LUNA Chix

LUNA Chix
Technologically challenged at times.

Monday, September 24, 2012

Smaller tatas part 1

Year:  1979  Ten-year-old me suddenly sprouts to adult height and has a C cup in fifth grade.  Yeah, that was fun.

Year:  1991.  Underwent the full prep for a breast reduction surgery, even had the surgery scheduled.  Went in for a final appointment and had another look at the surgeon's before and after book.  Decided that I wasn't really a fan of the after shots of many of the boobs.  Cancelled surgery.  Plus, I thought maybe I'd someday have kids (although it was a very distant thought at this point) and maybe I would breastfeed them.

Year:  2003  Baby 1 born, nursed 2.5 years and in early 2005 got pregnant again.

Year:  2005  Baby 2 born, nursed 2.5 years.
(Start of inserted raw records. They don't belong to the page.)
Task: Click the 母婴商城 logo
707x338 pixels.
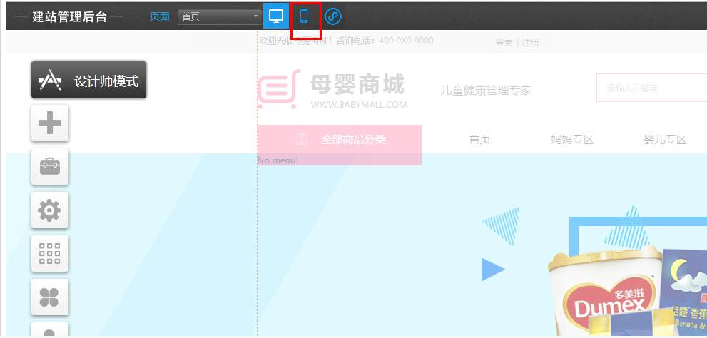Action: pyautogui.click(x=332, y=91)
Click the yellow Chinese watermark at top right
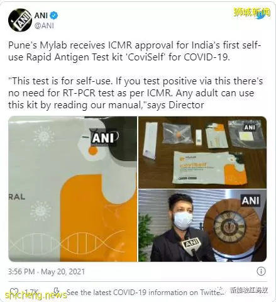 [x=252, y=13]
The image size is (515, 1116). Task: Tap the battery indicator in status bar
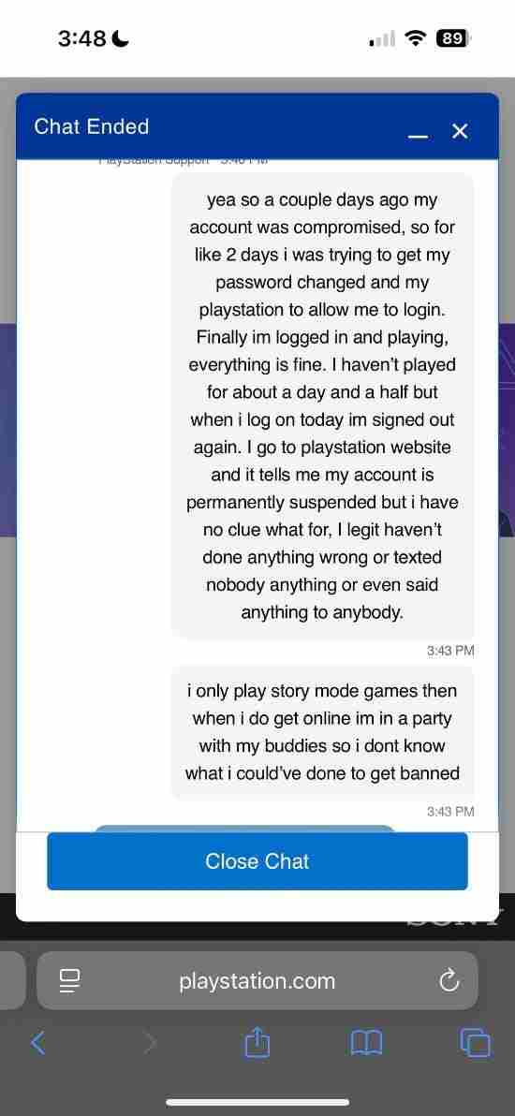pyautogui.click(x=454, y=38)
Year:  2008  Visit to plastic surgeon about a breast reduction, having lost 50 pounds and started being really active with running, triathlons etc.  Insurance denied it based on my BMI (the BMI formula does not account for frame size or muscle, so according to them I was just an obese person seeking a boob job).  Despite appeal, I was denied.  That particular insurance, United Healthcare, is apparently notorious for rejecting breast reduction surgery claims.  So, I put my plan on the back burner until better health care came along.

Year:  2012  After routine mammogram (all clear!) I saw the surgeon again today.  She didn't remember me right away, but after we talked for a few minutes she did, as we have a mutual friend who actually referred me to her.  Her assistant remembered me right away because of my eyes, which happens a lot.  I digress.

Today's appointment was different than four years ago.  I've dropped more weight and look smaller overall, I think, which helps my case.  I am still scale-heavy and there are still the charts that insurance uses to determine if it is medically necessary.  But she said something to me that made me start crying right there in her office, naked from the waist up.  "You have no idea how much better your life will be after this surgery."  She said I was a great candidate and after a round of the horrifying standagainstthebluewallateveryangle photos, she said she was off to write a very compelling letter to the insurance company on my behalf.  So, with that, in four to six weeks I will find out whether they approve or deny my reduction....and if they deny, the assistant is going to help me write a letter to start an appeal process that will hopefully work.  It's a scary thought to undergo major surgery, but I have so much discomfort, and lately I am getting open wounds and scars almost every time I run, that I want to be done with this and feel good about my body for once.  I know that the surgery scars may be bad...but emotionally I am so beaten down from dealing with this for my entire life that I need to do this to move forward for myself.  I told the assistant that I know it is a first world problem, and that I am so fortunate that I am not there having a consult about a mastectomy or something.  But the pain I have dealt with since my early development at the age of ten has been increasingly terrible, and finally I feel like I am on the right track.  The surgeon said she'd done hundreds of reductions since I was last in, and was excited that she could make me so much more comfortable and happy.  She was truly excited to share her plan with me.  I just want to cry and cry about this, happy tears....it's so hard to talk about.  Everyone has always focused on me and my breasts, I know that's how I am described "you know, the one with the huge tits" has been said a zillion times....all my flat chested friends always joke that they want me to share mine with them....oh, I wish I could.  I can only imagine a world where I can run in one bra, find bras to wear that aren't $80 and look like granny bras, where I can lay flat on my stomach in yoga or do the plow without suffocating myself with my breasts, where shirts will always button....I am so hopeful.      Let's hope I have good news to report about this before too long......

1 comment:

  1. This is huge Leslie! I am excited for you to be on the track you want to be. Good luck and keep me posted!